▶ WHAT IS ASKED
Rewrite the lines of the material as a JSON list of strings, one string per line. Start with the line containing "Task: Navigate to the TRAVEL section" and continue through the end of the material, omitting blank lines and leaving the pictures out.

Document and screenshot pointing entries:
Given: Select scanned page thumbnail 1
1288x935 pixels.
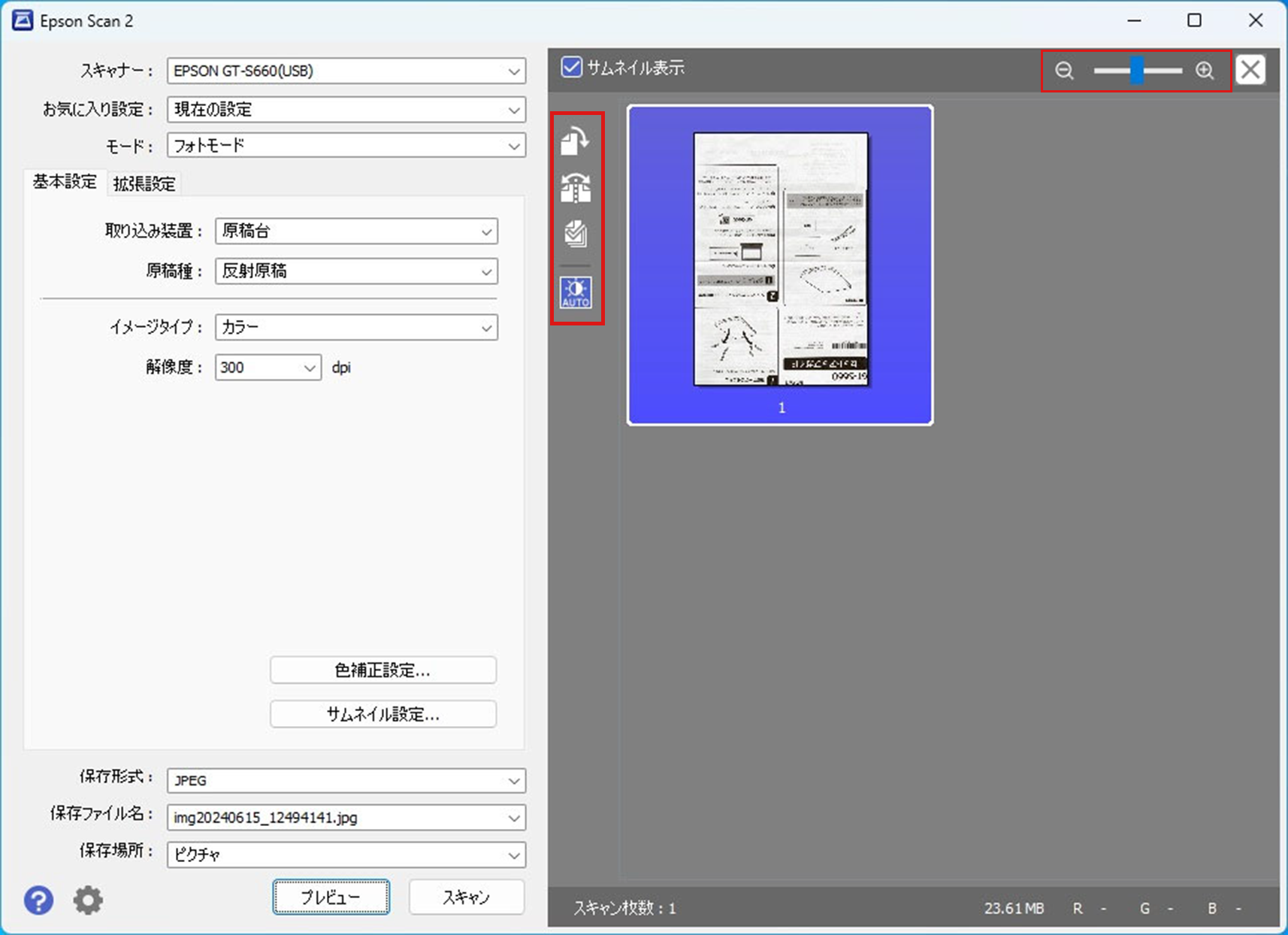Looking at the screenshot, I should 780,265.
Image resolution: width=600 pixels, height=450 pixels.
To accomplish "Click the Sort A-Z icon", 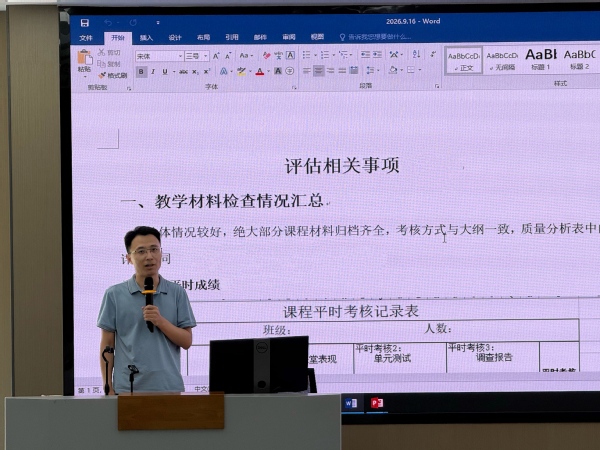I will [416, 54].
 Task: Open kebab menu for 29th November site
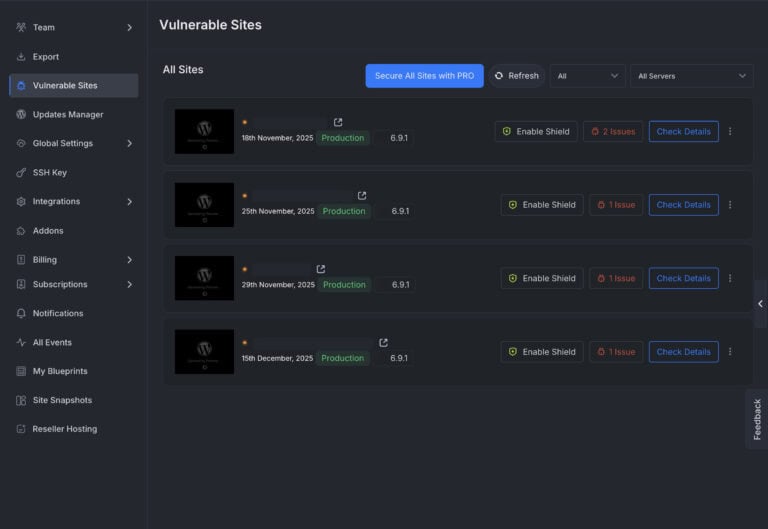pyautogui.click(x=730, y=278)
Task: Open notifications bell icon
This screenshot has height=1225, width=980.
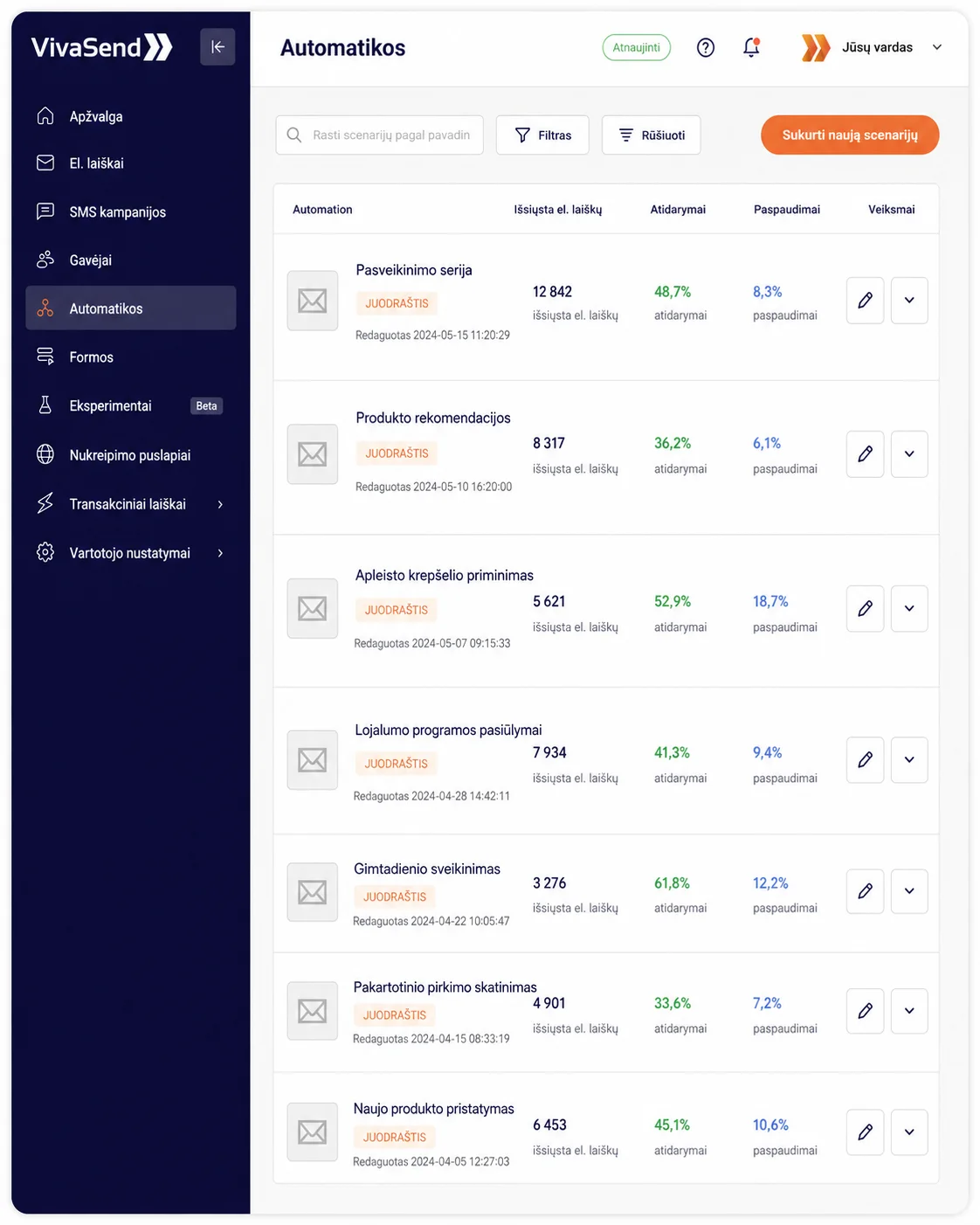Action: 751,48
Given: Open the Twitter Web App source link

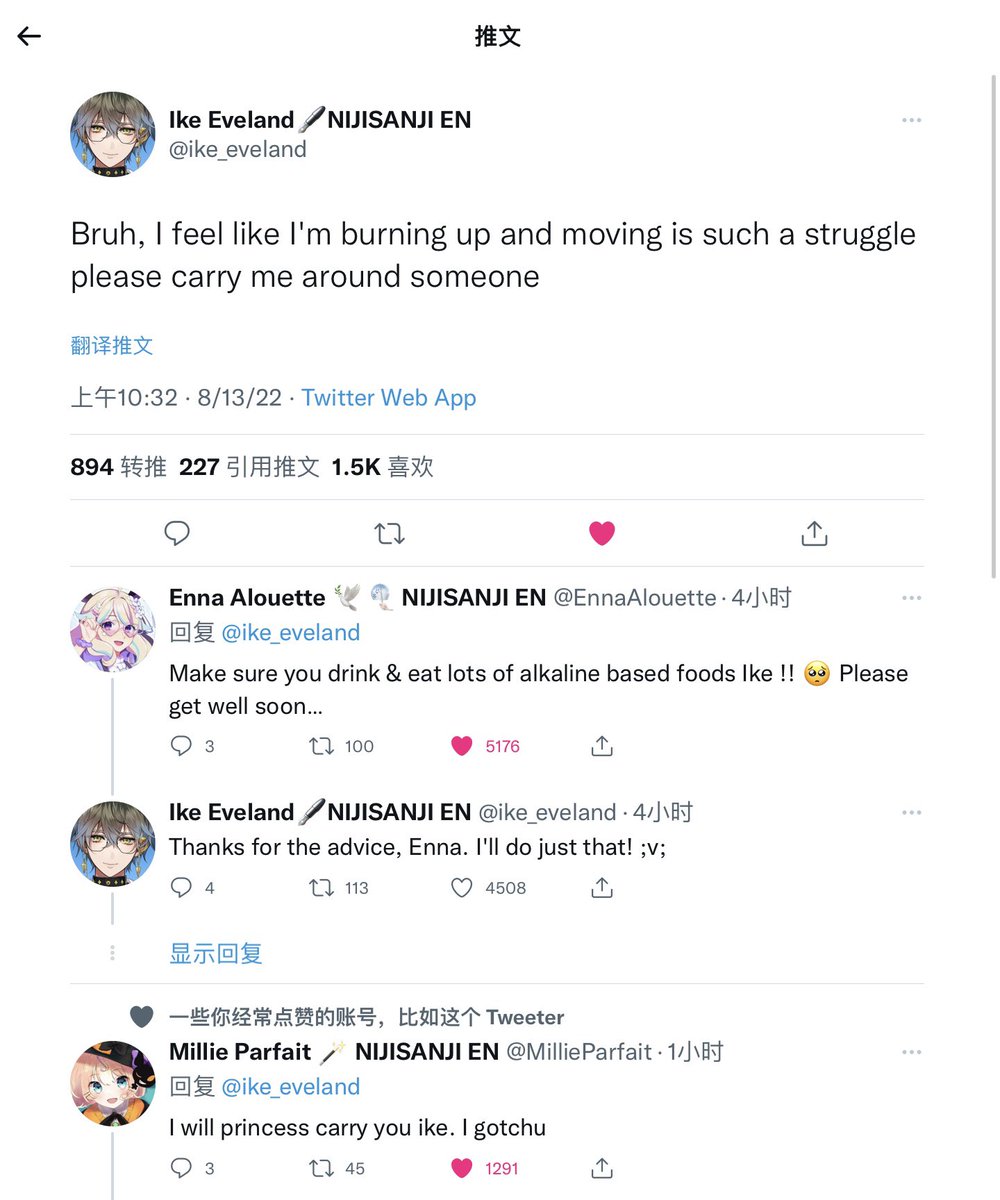Looking at the screenshot, I should click(389, 398).
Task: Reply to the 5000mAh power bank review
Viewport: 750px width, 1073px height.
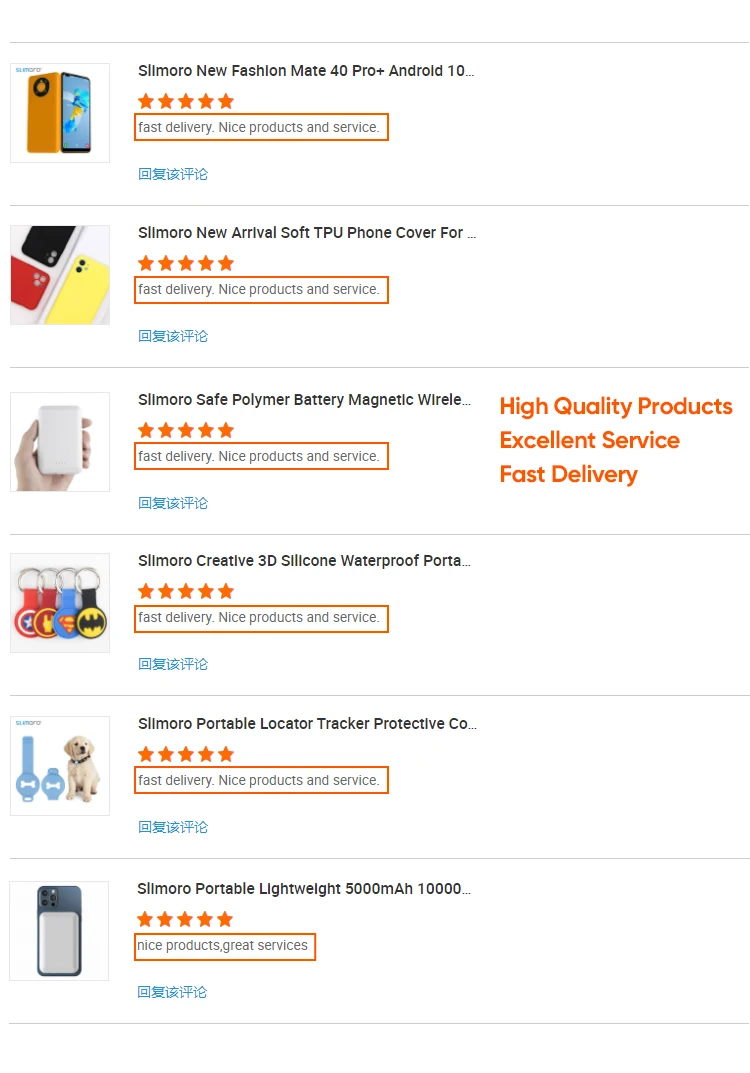Action: pos(173,992)
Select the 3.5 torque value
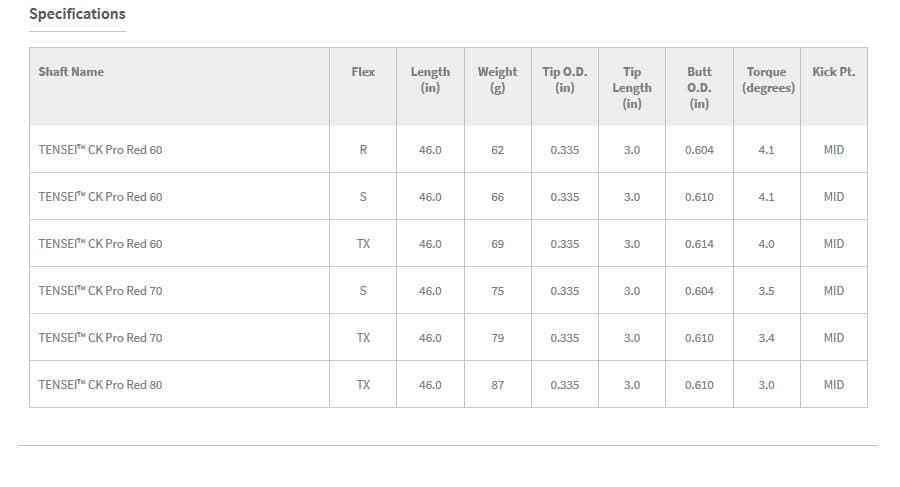This screenshot has width=900, height=487. click(766, 291)
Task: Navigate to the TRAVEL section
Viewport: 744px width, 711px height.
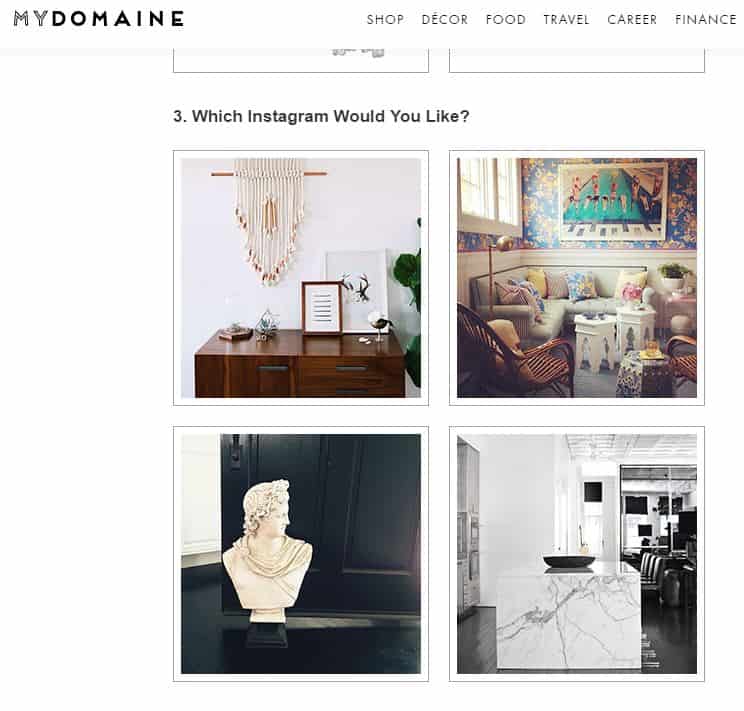Action: point(566,19)
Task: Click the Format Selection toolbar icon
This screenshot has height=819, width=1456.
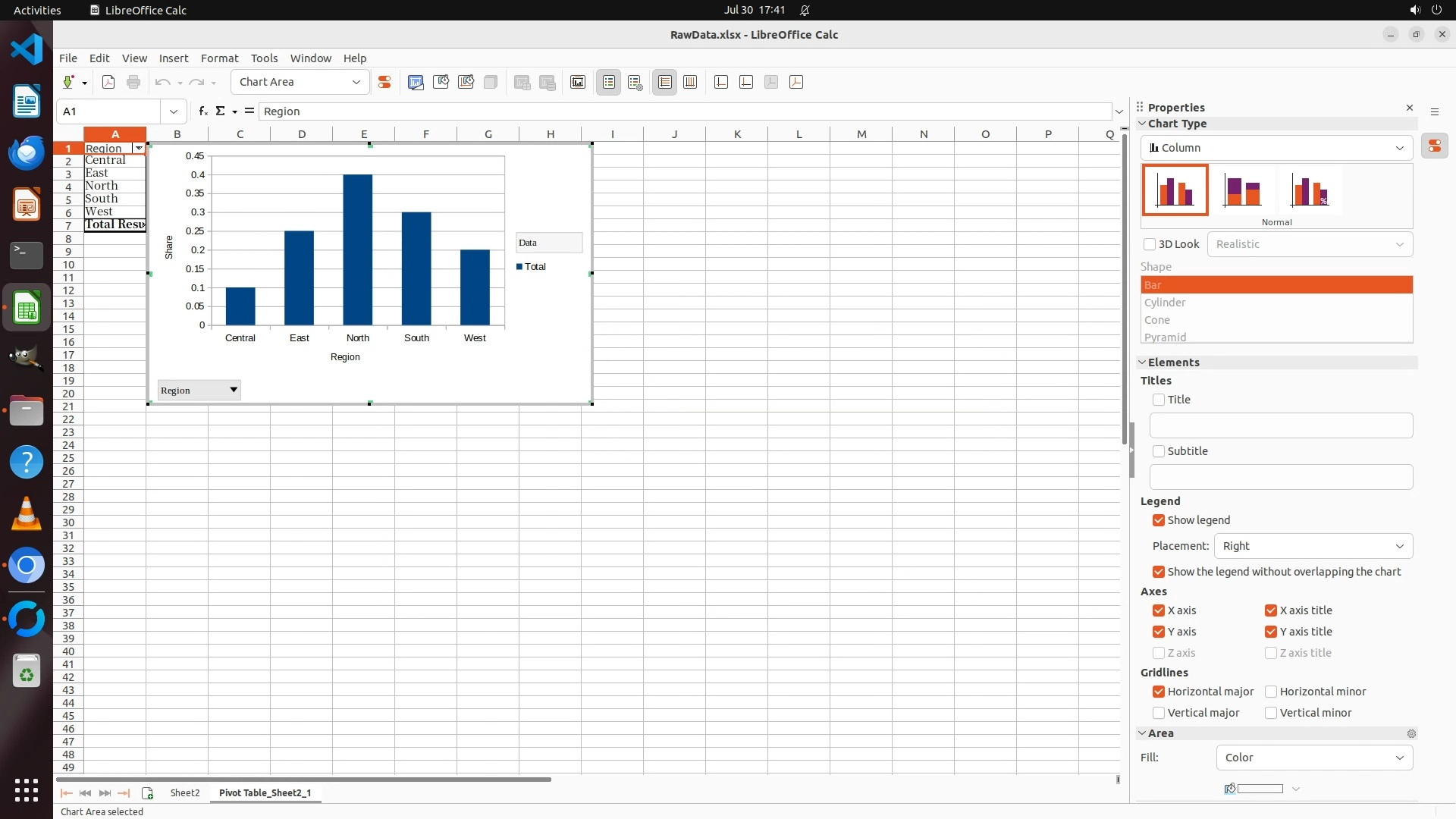Action: click(x=384, y=82)
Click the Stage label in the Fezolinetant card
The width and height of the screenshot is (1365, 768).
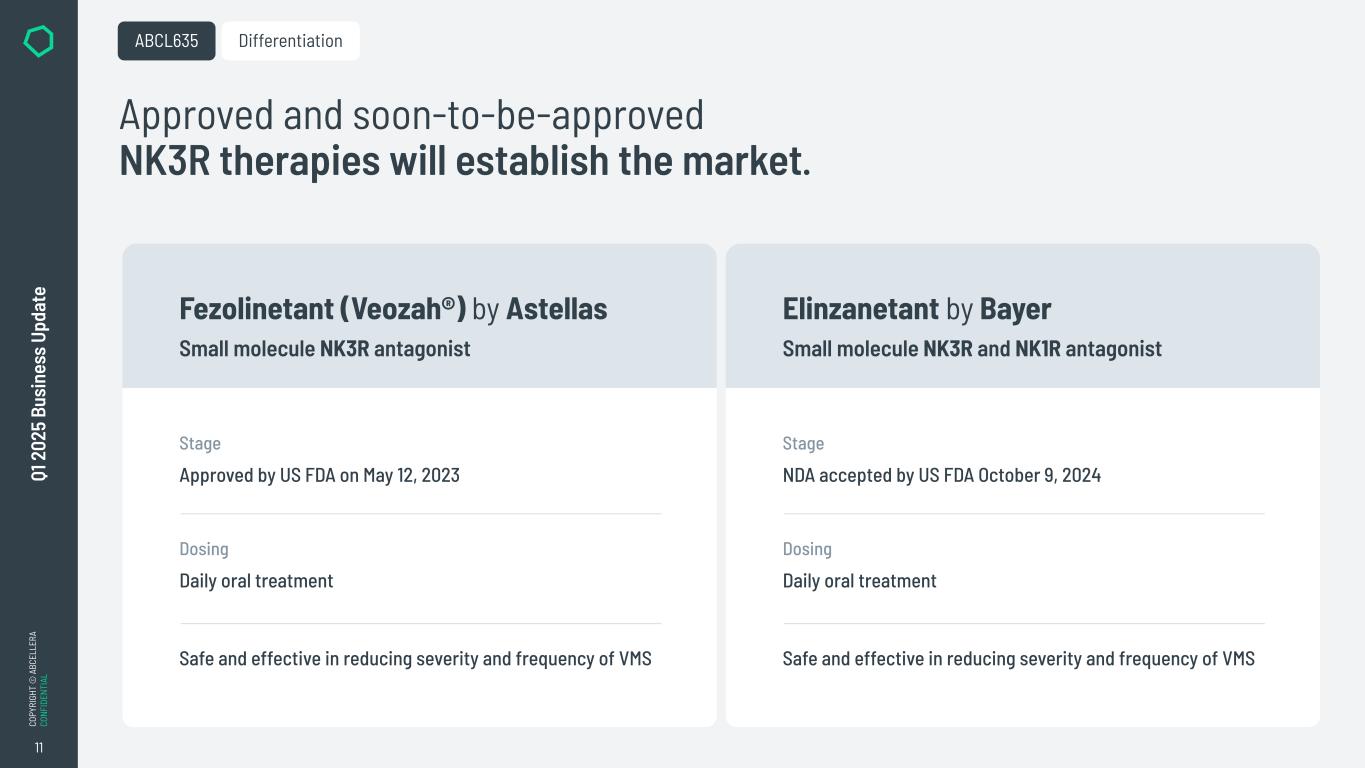(x=200, y=443)
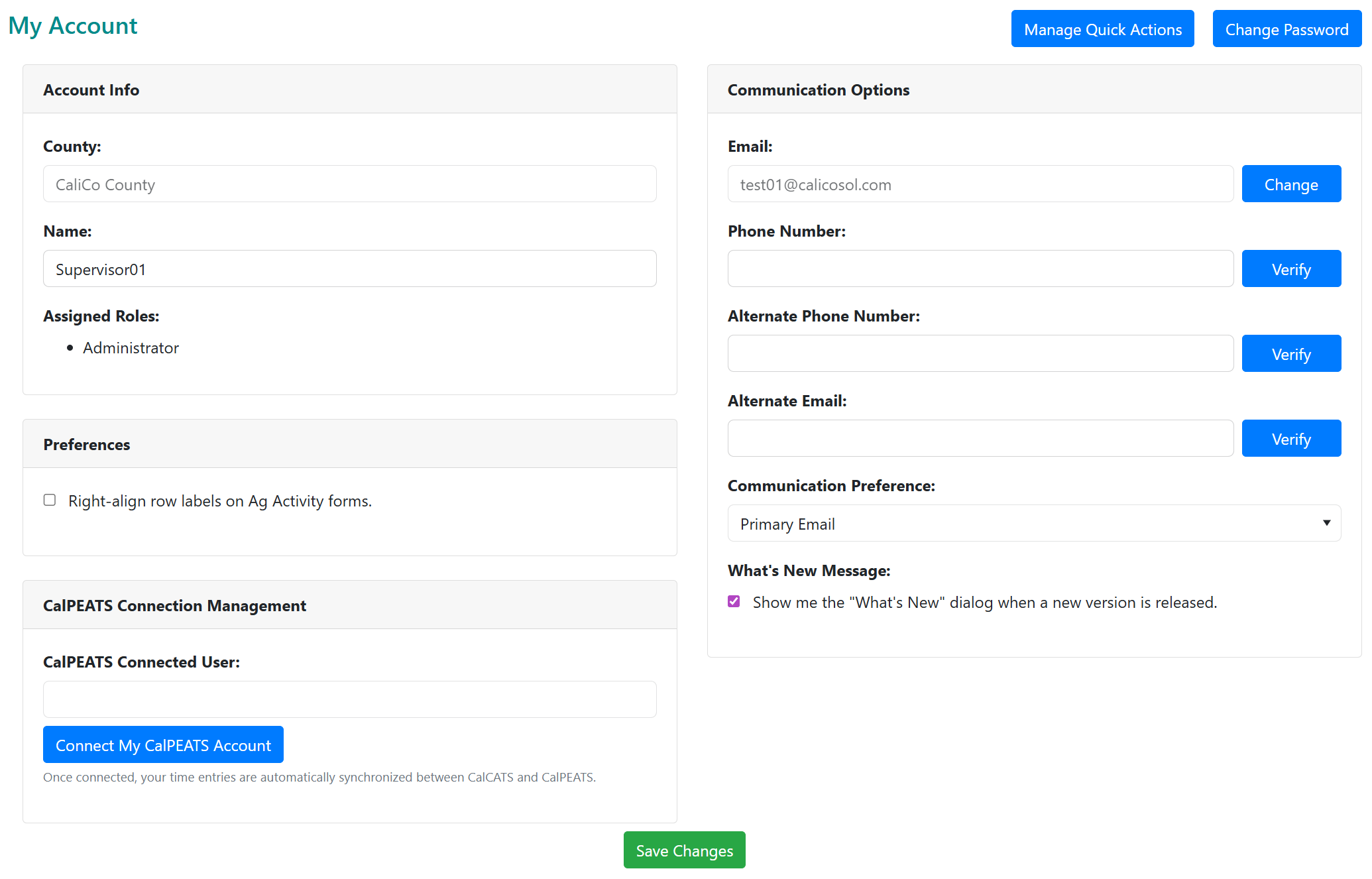Click Connect My CalPEATS Account
1372x879 pixels.
163,745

▶ SOLUTION FOR THIS PROBLEM
[
  "Task: Navigate to the TRAVEL section",
  "Viewport: 744px width, 711px height.",
  "Action: point(566,19)",
  "Task: Click the Format Selection toolbar icon",
  "This screenshot has height=819, width=1456.",
  "Action: click(x=384, y=82)",
  "Click the Stage label in the Fezolinetant card",
  "The width and height of the screenshot is (1365, 768).",
  "(x=200, y=443)",
  "Click Connect My CalPEATS Account",
  "1372x879 pixels.",
  "163,745"
]